Every year since, Hong Kong people have organized candlelight vigils on June 4 in Victoria Park in remembrance of the 1989 Tiananmen Square protests and those who died in the massacre. Last year’s vigil saw a larger turnout: organizers estimated 180,000 in attendance; the death of political activist Li Wangyang days after additionally sparked political outcry (pictures included here).

(Image: Alanala)

(Image: Alanala)

Alanala, a Hong Kong photography blog, provides pictures and accounts of some of the activities on and surrounding June 4 in 2012.

(Image: Alanala)

(Image: Alanala)

Meanwhile, July 1 marks the anniversary of Hong Kong’s 1997 return to China; the British and other westerners call it the “handover,” while in Chinese I’ve only heard it been referred to as the “return.” While July 1 is a public holiday that features various festivities, celebrations, and fireworks, thousands take to the streets to voice their concerns or dissatisfaction with the government and the current state of affairs; organizers estimated that ~400,000 took to the streets in 2012. [It seems that a moderately credible place that has compiled much apparently accurate information in a relatively succinct manner about the July 1 marches is Wikipedia.]

What really spurred me to write about these mass demonstrations of Hong Kong people was learning once again about the March on Washington in 1963 for civil rights (perhaps deriving much of its fame from Martin Luther King, Jr.’s deliverance of his “I Have a Dream” speech there) and how much emphasis some Americans put on both the demonstration and the speech; I couldn’t help but find it unfair that it seems that most Americans and many of those who are ethnic Chinese regard Hong Kong as just a part of China, and do not realize how much political activism these Hong Kong people constantly undertake year after year. I in part opened this blog to ask questions like this – why does the world not pay as much attention to Hong Kong? Hong Kong, this small city boasts so many in attendance year after year: Hong Kong’s population is a little over 7 million, and yet even the conservative police estimates of the attendance of 2012’s July 1 protest – 63,000 – means that about more than 1 in 120 Hong Kong citizens protested last year. If we were to use the liberal estimate of 400,000, that would mean that more than 1 in 20 people participated. (I would assume that the actual participation in this protest is between these two figures.) Just thinking about those figures alone is honestly quite astounding. Hong Kong people are so vocal about their desire for democracy, yet it seems very few actually hear them; at times it seems as if only the Chinese government recognizes these grievances (and consequently passive-aggressively tries to assert dominance of Hong Kong and affirm that Hong Kong would die without its “help”).

I will just say that I believe I would be satisfied if the world recognized Hong Kong’s overwhelming desire for democracy, and that Hong Kong people are not satisfied with Hong Kong’s current state of affairs with “one country, two systems”; that even as “one country, two systems” is always described as granting Hong Kong people a liberal amount of autonomy and freedom, it is not enough.

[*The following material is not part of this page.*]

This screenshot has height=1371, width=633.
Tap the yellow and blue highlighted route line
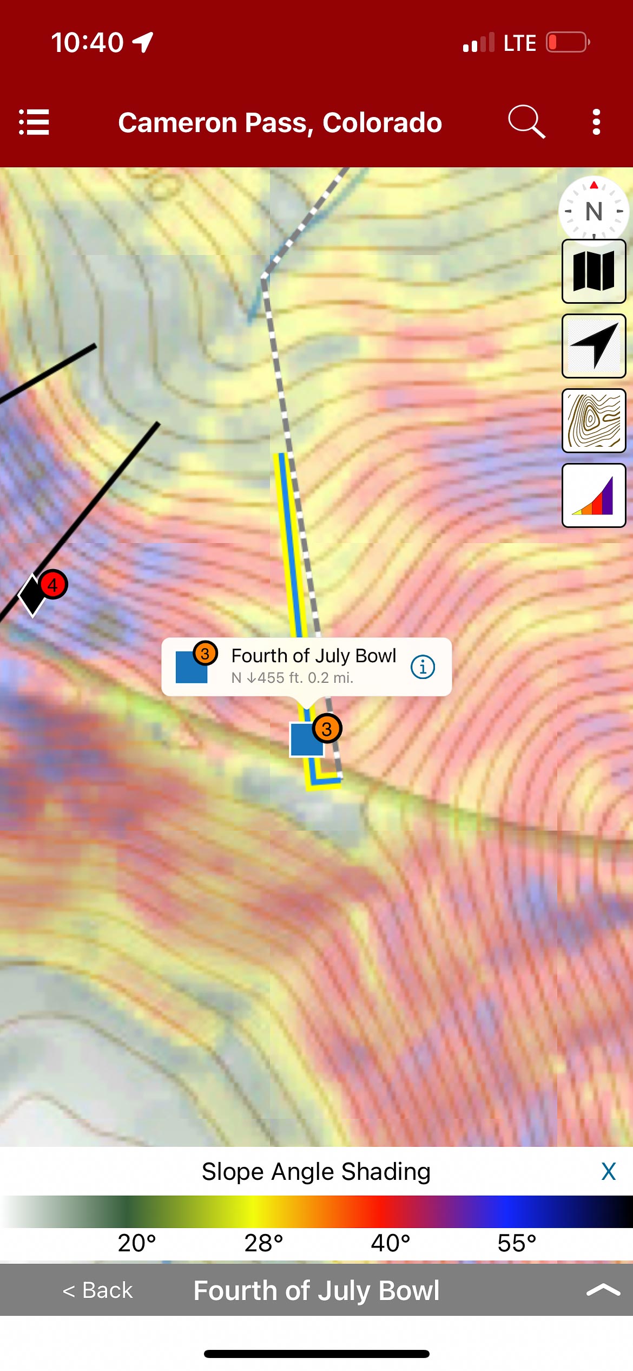click(289, 541)
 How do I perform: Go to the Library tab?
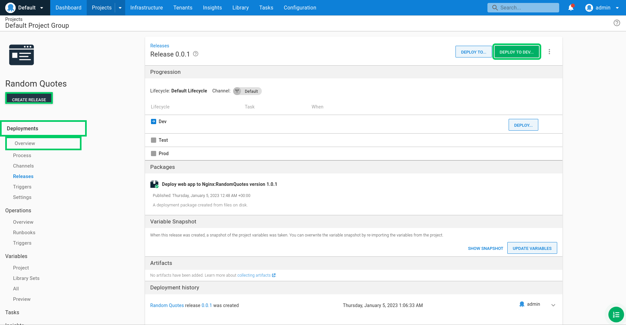(x=241, y=8)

An increasing number of Hong Kong people – especially those called ” ’90 後” in Chinese, or the generation of those born after 1990 – are not satisfied with pseudo-democracy that in fact denies them one of the most important aspects of democracy: one person, one vote; universal suffrage to elect members to Hong Kong’s legislative body and to ultimately directly elect Hong Kong’s chief executive.

I won’t say that many Hong Kong people are trying to achieve Hong Kong’s independence through these demonstrations, but during these demonstrations, it can seem as if Hongkongers’ views are so different from those of the mainland Chinese government and that the “Hong Kong” government is so unresponsive to their grievances that ideally, Hong Kong could achieve independence and democracy. Taking reality into perspective, this is very much unfeasible since it has been years since the Sino-British Joint Declaration was signed in 1984.

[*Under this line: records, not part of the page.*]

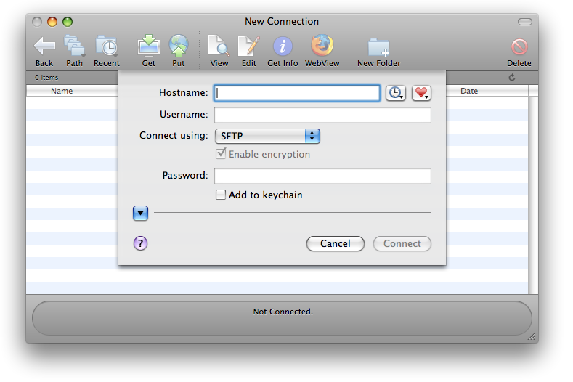Enable the Add to keychain checkbox
Viewport: 573px width, 382px height.
pos(221,195)
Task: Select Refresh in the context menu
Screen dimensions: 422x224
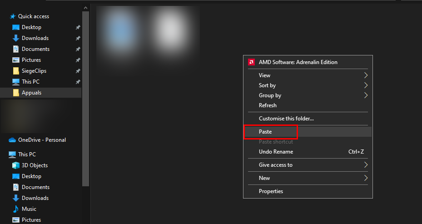Action: point(268,105)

Of course it’s always nice that Hongkongers can even publicly remember the Tiananmen Square Massacre and continue to protest the government, but if the [mainland] government holds so much jurisdiction that the local [Hong Kong] government does not even bother responding to their needs, is Hong Kong really that much better off? “A high degree of autonomy” still is not democracy and it seems that the vagueness of such a phrase allows the mainland government to interpret it however it may wish, as long as Hong Kong has relatively more freedom and autonomy than the People’s Republic of China.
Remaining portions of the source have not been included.